The anticipated report from the Coordinated Land-Use Planning Review Advisory Panel has been released, Planning for Health, Prosperity and Growth in the Greater Golden Horseshoe: 2015 – 2041.
The 177-page report to the provincial government makes 87 land-use recommendations, focused on how to build more complete communities in the Greater Golden Horseshoe area – Canada’s fastest-growing urban region, the home of the Greenbelt, and the province’s economic engine (the Greater Golden Horseshoe accounts for 70% of Ontario’s GDP).
“While we are pleased with the emphasis placed on agriculture in this review, it will be imperative that the implementation of the plan keeps protection of the agricultural lands and systems connected to those lands top of mind,” said Jamie Reaume, Chair of the Golden Horseshoe Food and Farming Alliance. “There are still many issues raised by the Alliance that have been mentioned but not addressed within this report.”
During the last 50 years, we have lost 2.6 million acres of farmland in the Golden Horseshoe to development. The GHFFA highlighted 8 principles to the panel, including “Primacy of agricultural lands and agricultural activity needs stronger protection”.
‘The Greater Golden Horseshoe is forecasted to grow by over 4 million people over the next 25 years. The recommendations look at how to build communities in this fast-growing region with changing land use and housing needs, better access to services, and better public spaces. The report zeroes in on:
• Investing in transit and infrastructure
• Supporting agriculture investments and viability
• Growing the Greenbelt
• Protecting the environment and natural heritage
• Creating jobs
• Responding to climate change.
The advisory panel, led by former mayor of Toronto David Crombie, was asked to provide advice as part of the province’s co-ordinated review of land use plans in southern Ontario. The panel’s report was informed by feedback from 17 town hall meetings, written submissions, research and by meetings with stakeholder groups and municipal officials. The Golden Horseshoe Food & Farming Alliance presented to the panel in May
Our agri-food asset mapping project is also mentioned in the report (p. 95), acknowledging that the agricultural sector is experiencing a loss of supportive infrastructure and farm services (e.g., processing facilities), as the number of farm operations in the Greater Golden Horseshoe declines.
As a brief summary to the agriculture focus, page 12-13 of the report states:
“During the consultations for this review, many associations and individuals in the farming sector emphasized that farmland is a finite resource and the planning regime in the GGH needs strengthening to stem the ongoing loss of agricultural land to other land uses. We also heard concerns about threats to the viability of agriculture from speculative land investments, land use conflicts in near-urban areas, complex regulations and deficiencies in rural infrastructure. Recognizing the fundamental importance of agriculture in the GGH, our recommendations focus on:
• Promoting the identification, mapping and protection of an agricultural system throughout the region
• Implementing stronger criteria to limit the loss and fragmentation of prime agricultural lands, particularly in the outer-ring municipalities beyond the Greenbelt
• Supporting productive agriculture
• Recognizing the importance of locally sourced food and urban agriculture
• Integrating the needs of agriculture throughout the plans, for example when considering settlement area expansion, the rural economy, management of natural resources, infrastructure development, climate change and plan implementation
• Applying an agriculture lens to other provincial policies and programs (such as climate change, transportation and infrastructure, financial tools, community improvement plans and education) to address the unique needs of agriculture in the GGH”

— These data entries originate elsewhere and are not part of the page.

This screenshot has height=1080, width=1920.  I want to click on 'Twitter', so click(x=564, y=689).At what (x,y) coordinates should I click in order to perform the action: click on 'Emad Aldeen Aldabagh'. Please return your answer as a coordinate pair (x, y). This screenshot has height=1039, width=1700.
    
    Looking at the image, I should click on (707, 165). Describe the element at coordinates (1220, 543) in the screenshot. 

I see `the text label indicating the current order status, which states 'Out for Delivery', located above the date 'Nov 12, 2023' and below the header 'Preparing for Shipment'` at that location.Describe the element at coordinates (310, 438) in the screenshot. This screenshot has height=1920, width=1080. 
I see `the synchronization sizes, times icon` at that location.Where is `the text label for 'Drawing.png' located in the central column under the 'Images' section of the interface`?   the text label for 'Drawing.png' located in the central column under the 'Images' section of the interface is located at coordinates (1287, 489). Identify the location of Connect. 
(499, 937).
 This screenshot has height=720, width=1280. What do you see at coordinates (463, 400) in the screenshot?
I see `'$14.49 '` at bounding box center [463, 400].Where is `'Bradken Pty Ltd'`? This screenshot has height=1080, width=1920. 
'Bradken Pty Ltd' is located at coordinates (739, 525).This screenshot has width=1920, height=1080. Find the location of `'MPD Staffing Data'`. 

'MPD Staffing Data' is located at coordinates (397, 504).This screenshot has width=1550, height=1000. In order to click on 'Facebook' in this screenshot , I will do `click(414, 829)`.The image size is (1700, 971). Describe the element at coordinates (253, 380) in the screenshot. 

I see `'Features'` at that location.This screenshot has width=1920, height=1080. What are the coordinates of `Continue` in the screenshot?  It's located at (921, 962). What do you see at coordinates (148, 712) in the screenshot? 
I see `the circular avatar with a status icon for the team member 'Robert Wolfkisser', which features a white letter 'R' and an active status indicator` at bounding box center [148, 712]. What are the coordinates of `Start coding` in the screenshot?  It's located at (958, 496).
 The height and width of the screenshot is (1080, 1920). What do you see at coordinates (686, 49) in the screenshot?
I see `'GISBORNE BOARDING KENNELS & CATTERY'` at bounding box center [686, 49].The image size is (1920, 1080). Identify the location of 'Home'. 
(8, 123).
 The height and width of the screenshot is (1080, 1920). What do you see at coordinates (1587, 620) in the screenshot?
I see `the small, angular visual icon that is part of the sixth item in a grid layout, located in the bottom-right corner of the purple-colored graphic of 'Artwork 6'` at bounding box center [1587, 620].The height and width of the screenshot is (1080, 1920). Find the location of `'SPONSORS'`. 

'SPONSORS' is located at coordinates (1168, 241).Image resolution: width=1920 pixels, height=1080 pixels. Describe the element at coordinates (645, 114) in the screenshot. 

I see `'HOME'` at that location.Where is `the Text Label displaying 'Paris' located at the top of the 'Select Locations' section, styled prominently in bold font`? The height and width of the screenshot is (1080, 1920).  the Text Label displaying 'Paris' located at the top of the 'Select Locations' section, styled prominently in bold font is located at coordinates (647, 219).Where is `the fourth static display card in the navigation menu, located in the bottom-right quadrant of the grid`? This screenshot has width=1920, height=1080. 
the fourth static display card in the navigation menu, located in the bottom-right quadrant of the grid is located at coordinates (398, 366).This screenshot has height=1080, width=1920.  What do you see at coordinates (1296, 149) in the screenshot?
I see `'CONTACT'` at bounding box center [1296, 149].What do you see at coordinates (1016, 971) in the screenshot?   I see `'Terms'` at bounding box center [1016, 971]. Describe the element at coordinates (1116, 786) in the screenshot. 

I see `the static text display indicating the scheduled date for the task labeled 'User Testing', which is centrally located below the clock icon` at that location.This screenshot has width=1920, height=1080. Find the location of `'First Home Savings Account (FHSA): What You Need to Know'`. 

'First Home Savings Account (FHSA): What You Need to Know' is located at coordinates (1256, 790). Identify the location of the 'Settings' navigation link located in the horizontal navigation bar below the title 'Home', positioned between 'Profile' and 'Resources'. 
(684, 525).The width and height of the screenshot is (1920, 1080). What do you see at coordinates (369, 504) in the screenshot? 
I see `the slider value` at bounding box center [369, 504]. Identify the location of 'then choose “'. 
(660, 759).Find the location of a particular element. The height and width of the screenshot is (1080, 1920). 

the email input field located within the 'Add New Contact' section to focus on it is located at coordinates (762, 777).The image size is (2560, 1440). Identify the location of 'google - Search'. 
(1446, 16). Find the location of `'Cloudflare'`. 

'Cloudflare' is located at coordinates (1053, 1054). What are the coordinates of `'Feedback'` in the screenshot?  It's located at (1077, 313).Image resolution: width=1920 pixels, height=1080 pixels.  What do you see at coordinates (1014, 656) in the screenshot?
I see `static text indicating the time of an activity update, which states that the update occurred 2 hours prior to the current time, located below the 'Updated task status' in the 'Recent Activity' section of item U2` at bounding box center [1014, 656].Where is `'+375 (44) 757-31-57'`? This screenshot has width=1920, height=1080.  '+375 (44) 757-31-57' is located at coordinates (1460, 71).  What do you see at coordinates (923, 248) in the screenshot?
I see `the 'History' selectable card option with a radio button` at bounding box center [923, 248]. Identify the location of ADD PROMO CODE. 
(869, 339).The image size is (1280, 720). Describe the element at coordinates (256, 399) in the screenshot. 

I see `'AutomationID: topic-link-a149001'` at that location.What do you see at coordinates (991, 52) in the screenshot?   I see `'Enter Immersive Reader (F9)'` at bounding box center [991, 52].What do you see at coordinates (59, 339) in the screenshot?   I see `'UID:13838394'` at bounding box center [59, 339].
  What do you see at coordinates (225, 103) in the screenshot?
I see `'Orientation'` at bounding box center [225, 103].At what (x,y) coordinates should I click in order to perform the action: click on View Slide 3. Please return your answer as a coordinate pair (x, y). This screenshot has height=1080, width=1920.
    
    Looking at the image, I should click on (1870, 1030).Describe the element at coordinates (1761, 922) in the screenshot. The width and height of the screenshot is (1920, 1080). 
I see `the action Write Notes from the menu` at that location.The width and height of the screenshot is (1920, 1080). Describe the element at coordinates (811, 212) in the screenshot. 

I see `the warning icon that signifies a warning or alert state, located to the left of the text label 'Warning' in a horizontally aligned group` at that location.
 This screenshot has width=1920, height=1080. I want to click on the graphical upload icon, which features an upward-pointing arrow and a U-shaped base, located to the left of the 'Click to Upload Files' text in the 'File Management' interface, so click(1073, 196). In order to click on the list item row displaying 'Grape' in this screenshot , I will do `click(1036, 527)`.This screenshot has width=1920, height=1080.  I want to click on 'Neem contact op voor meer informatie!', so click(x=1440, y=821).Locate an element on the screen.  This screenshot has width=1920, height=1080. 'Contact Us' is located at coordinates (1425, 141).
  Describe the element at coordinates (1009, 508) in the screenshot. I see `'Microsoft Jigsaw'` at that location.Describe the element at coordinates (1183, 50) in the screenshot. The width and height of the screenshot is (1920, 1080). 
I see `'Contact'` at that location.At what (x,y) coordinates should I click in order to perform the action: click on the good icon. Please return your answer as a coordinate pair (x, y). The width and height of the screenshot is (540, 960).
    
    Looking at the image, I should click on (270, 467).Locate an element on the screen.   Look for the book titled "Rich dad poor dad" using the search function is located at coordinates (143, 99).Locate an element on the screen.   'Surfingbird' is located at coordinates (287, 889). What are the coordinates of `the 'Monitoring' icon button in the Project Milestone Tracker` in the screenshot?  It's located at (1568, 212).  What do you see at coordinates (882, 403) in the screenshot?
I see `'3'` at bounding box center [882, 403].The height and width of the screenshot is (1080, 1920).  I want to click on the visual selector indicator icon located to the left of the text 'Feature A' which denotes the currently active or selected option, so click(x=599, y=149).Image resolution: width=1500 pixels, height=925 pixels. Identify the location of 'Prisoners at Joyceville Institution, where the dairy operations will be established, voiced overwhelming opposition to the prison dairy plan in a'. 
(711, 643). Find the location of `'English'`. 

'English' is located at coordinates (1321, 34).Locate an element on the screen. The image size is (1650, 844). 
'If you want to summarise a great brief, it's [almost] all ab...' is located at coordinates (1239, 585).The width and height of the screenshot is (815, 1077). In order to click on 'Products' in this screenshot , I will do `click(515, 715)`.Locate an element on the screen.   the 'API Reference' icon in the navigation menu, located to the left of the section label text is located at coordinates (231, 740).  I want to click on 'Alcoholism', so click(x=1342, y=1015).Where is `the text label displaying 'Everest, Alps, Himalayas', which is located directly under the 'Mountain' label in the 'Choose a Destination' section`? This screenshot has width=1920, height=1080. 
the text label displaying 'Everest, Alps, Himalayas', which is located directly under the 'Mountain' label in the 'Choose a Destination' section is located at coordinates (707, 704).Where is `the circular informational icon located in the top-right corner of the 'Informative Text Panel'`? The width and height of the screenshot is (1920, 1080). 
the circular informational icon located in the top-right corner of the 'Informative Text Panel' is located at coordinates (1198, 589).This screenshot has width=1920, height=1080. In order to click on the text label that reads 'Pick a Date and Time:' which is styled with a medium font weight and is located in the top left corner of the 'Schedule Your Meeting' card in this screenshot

Be sure to view the report in full here.
“We hold a firm belief that our recommendations provide a strong foundation for the Greater Golden Horseshoe and beyond. While some of them may take longer to implement, it is essential the Province acts quickly in order to ensure the brightest future for everyone who lives and works in the region,” said Crombie.
Ontario will review the advisory panel’s recommendations and seek public input on any proposed amendments to the plans in early 2016.